We consider the closed subscheme $X:= V(Y^2-X^2(x+1))$ of affine plane $\mathbb{A}^2_k= Spec \text{ } k[X,Y]$. field $k$ is arbitrary. let $x:=(0,0)$ the point representing the prime ideal $(X,Y) \subset k[X,Y]$.
Q: how to prove that the completion $\widehat{\mathcal{O}}_{X,x}$ of the stalk $\mathcal{O}_{X,x}$ at $x \in X$ is not a domain although $X$ itself and $\mathcal{O}_{X,x}$ are integral.
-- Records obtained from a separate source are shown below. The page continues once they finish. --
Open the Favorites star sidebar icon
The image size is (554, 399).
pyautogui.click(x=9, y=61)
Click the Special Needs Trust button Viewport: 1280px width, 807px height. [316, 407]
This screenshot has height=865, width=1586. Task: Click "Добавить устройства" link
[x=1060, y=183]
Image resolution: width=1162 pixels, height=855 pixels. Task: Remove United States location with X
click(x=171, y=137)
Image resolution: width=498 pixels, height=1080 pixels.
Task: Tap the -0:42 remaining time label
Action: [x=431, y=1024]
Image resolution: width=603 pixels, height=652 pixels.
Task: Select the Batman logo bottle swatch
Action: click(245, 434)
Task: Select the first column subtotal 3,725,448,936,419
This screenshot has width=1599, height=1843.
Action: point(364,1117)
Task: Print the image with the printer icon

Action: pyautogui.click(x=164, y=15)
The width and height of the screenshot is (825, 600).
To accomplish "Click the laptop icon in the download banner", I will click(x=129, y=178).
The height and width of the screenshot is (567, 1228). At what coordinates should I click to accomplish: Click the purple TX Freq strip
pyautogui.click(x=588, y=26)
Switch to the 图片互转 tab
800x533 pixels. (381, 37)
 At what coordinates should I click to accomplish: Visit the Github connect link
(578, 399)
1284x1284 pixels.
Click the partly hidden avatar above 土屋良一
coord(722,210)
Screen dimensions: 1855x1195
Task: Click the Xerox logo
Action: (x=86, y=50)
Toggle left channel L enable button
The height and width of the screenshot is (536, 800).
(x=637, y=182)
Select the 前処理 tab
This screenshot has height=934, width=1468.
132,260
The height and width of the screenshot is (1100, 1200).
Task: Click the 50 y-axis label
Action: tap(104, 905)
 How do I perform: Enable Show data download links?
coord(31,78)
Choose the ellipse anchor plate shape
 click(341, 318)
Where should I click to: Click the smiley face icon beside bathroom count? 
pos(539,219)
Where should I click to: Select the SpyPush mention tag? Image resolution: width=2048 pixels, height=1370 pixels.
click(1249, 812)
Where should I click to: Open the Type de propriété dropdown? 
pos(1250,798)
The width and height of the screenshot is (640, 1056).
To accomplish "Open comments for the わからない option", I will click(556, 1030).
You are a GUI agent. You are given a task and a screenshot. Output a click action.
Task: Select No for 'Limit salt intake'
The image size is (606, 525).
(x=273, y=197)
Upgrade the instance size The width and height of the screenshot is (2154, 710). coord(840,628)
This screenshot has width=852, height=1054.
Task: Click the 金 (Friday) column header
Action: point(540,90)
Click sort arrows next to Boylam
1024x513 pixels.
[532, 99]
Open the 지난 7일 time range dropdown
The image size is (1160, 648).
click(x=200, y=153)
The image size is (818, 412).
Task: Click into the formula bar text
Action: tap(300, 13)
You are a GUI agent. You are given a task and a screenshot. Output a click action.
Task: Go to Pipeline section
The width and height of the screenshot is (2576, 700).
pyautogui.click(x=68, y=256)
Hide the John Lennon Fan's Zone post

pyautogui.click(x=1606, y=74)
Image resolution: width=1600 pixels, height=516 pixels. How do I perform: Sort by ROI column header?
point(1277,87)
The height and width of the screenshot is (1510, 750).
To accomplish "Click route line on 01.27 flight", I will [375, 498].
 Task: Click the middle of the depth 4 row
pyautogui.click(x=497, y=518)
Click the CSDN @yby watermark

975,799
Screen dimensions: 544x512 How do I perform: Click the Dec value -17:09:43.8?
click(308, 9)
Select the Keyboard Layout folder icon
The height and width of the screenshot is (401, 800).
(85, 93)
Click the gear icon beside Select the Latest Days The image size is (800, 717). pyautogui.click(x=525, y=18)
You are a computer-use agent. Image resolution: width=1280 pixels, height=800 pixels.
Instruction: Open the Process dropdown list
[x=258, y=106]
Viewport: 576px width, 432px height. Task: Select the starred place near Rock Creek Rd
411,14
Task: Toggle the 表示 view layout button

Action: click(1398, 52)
the motivation for this question comes from a comment in Wedhorn's & Goetz' Algebraic geometry book and motivates the phenomena that the coarseness of Zariski topology often "hides" infinitesimal anomal behavior that violate certain theorems impose local-global principles which hold when we work with Zariski topology.
Back to my question. I'm still not familar with work with inverse limits & it's features. by definition the completion of $\mathcal{O}_{X,x}$ wrt $x=(0,0)$ is
$$\widehat{\mathcal{O}}_{X,x}= \varprojlim_{n\in \mathbb {N} } \mathcal{O}_{X,x}/\mathfrak{m}^n $$
with $\mathfrak{m}:=(y,x)$. by assumption $\mathcal{O}_{X,x}$ is the localization of $k[X,Y]/(Y^2-X^2(x+1))$ at $\mathfrak{m}$.
I see two ways to reach my goal: one is to construct a compatible non zero chain $r:=(a_0,a_1, ..., a_i, ...)$ with $a_i \in \mathcal{O}_{X,x}/\mathfrak{m}^i$ such that $a_{i+1} +\mathfrak{m}^i=a_i$ and there exist another non zero compatible chain $s:=(b_0,a_1, ..., b_i, ...)$ with $a_j \cdot b_j \in \mathfrak{m}^j$ for every $j \in \mathbb{N}$. this mean that $r,s$ represent two elements in $\widehat{\mathcal{O}}_{X,x}$ and are zero divisors.
another idea is just to calculate $\widehat{\mathcal{O}}_{X,x}$ directly. is it in this case a serious option or too difficult? is there a standard way to calculate completions of local rings with structure $k[X,Y]_{\mathfrak{p}}/(f)$ for $f \in k[X,Y]$ and $\mathfrak{p}$ prime containing f.